Un groupe dont ce New-Yorkais d’adoption avait croisé la route très tôt, dès leur album éponyme de 1995 où il tenait la basse sur le désarmant Girl Boy, nouant dès lors un lien indéfectible avec le guitariste Amedeo Pace que l’on retrouverait en 2006 sur son fabuleux Sería. Une oeuvre qui tranchait alors assez radicalement avec les tentatives plus dissonantes et texturelles de Sverrisson à ses débuts, à l’instar du ténébreux Seremonie en 97 où le musicien faisait naître de son instrument de prédilection (la basse donc) de véritables enchevêtrements de drones et autres nappes abstraites à la frontière du dark ambient, d’un psychédélisme occulte et des compositions hantées de Ligeti.

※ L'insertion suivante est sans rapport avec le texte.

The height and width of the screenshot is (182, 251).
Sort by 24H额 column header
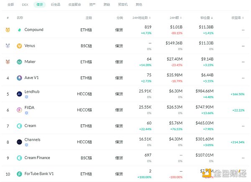coord(176,18)
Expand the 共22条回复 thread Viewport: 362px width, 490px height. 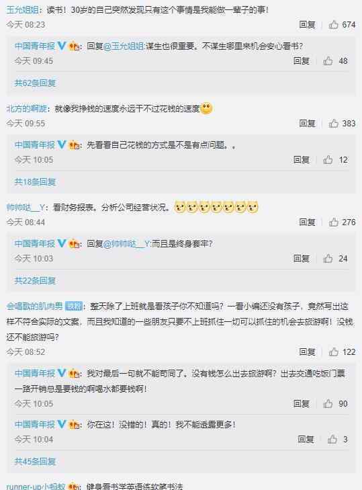[x=35, y=281]
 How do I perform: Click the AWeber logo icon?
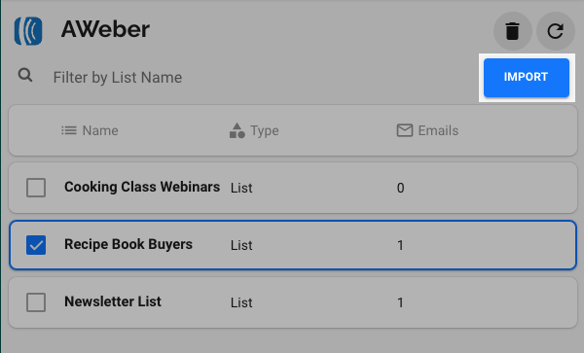click(28, 31)

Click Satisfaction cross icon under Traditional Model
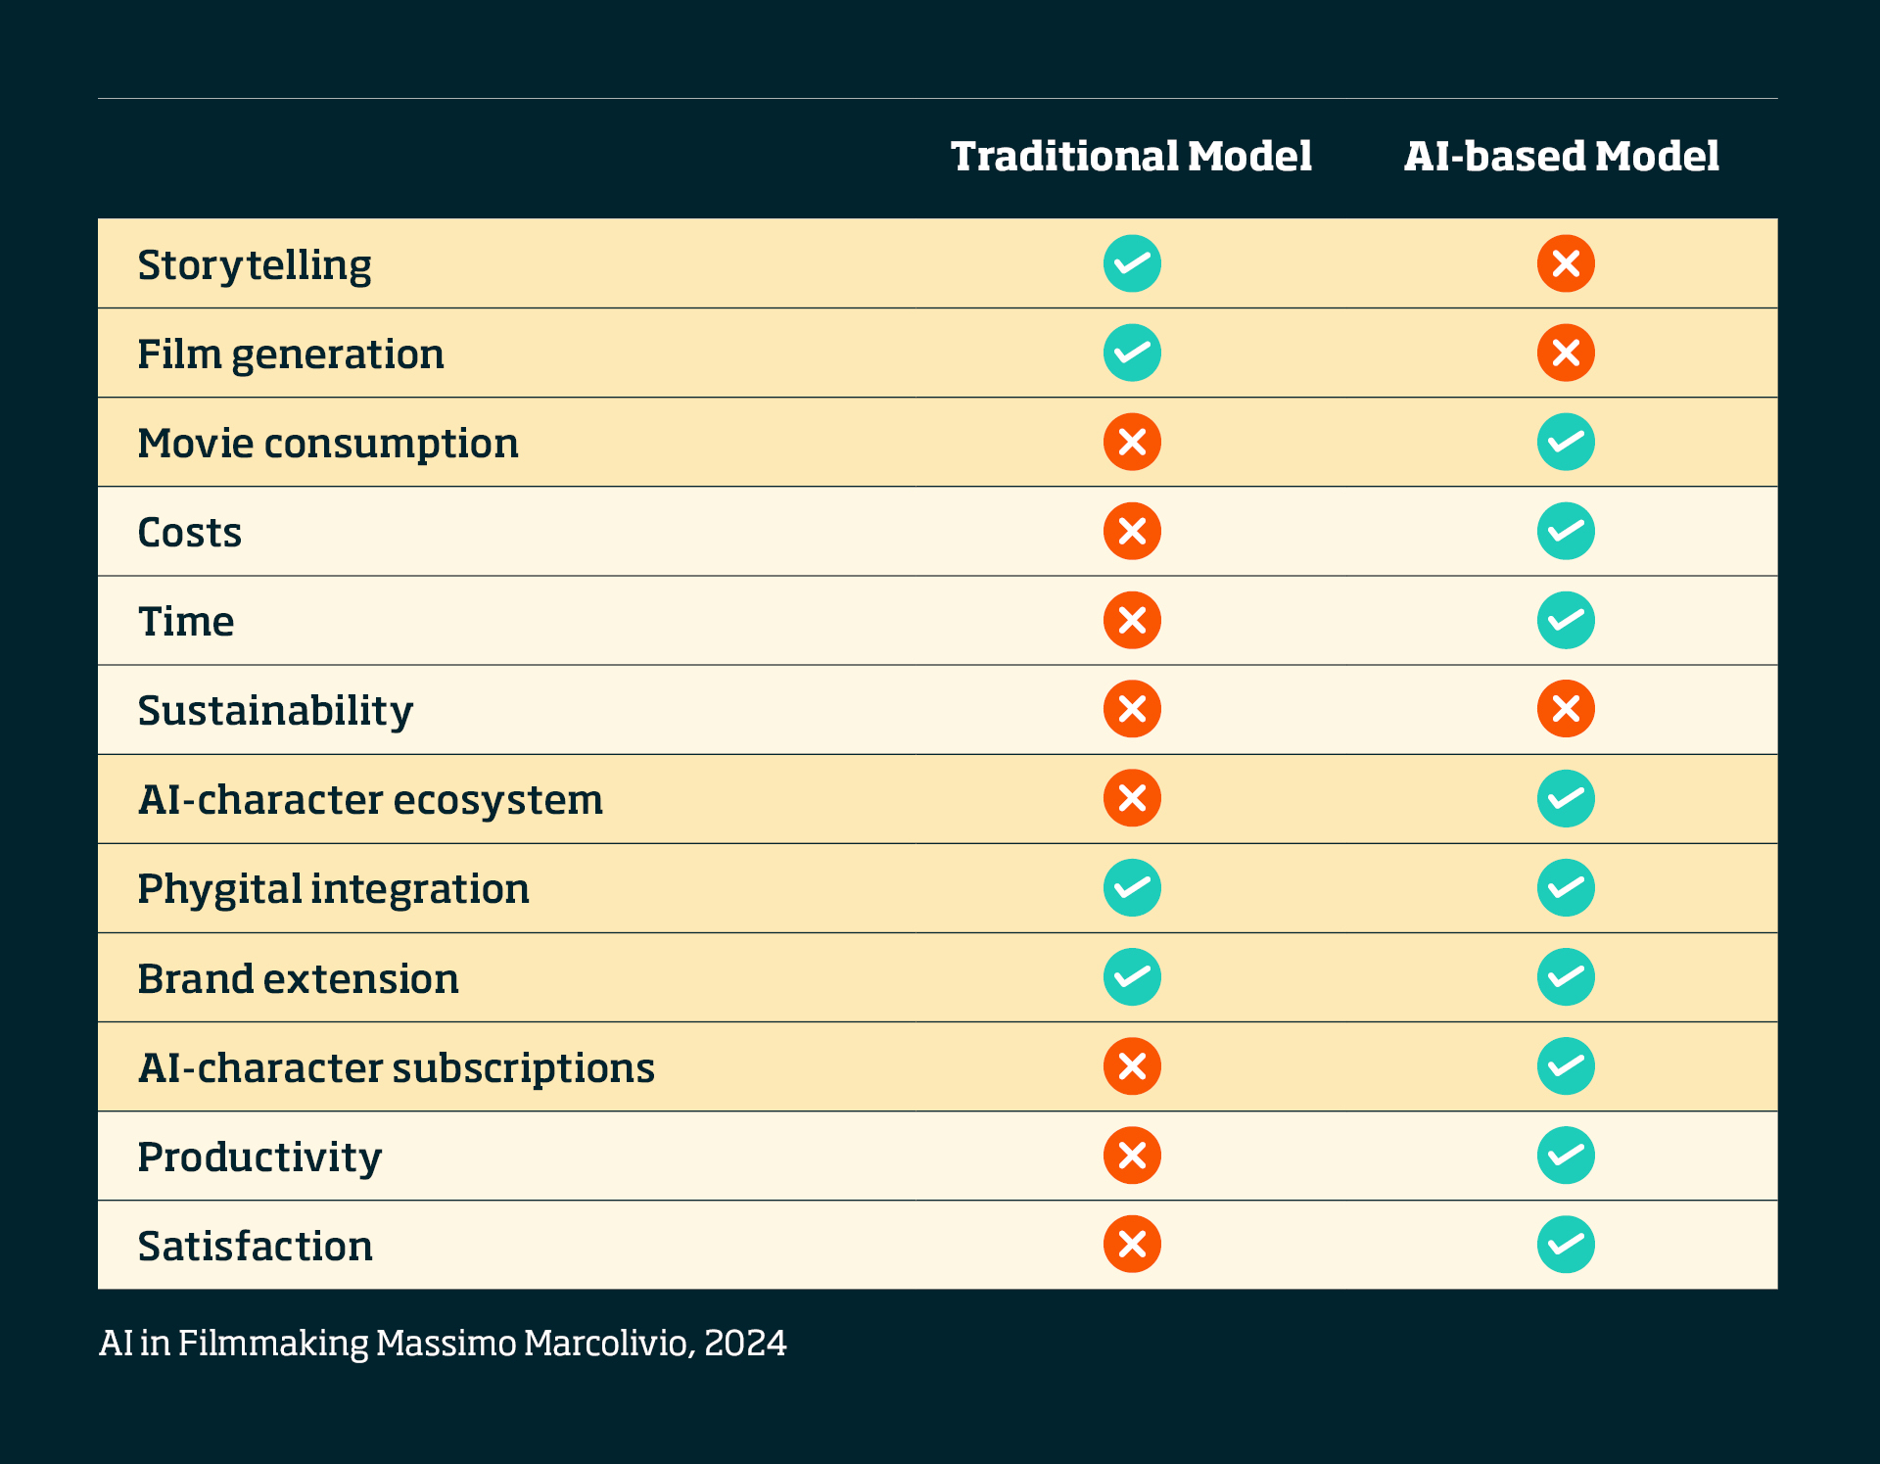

Sería donc, petit chef-d’oeuvre d’ambient-folk aux litanies cycliques perdues dans les brumes du temps, à rapprocher des derniers travaux de David Sylvian - pour lequel Sverrisson tenait la basse en 2003 sur le single World Citizen - dans ses moments les plus contemplatifs (l’acoustique astrale sur boîte à rythme hypnotique du sublime One Night Of Swords où Laurie Anderson scandait Borgès de sa voix blanche et grave, ou celle plus minimaliste et cotonneuse du capiteux Her Searching Hands) mais surtout de compositeurs tels que Michel Colombier ou Francis Lai pour les tourments nostalgiques véhiculés par ce doux maelström d’arpèges mélodiques aux arrangements foisonnants, dont l’armée d’instrumentistes discrets comptait notamment dans ses rangs son compère Anthony Burr de Desist à l’orgue, à la clarinette et à la pedal steel, Hildur Guðnadóttir au violoncelle ou encore la fragile Ólöf Arnalds au chant sur trois morceaux et aux cordes pincées d’instruments plus "dépaysants" tels que le koto japonais ou le charango sud-américain.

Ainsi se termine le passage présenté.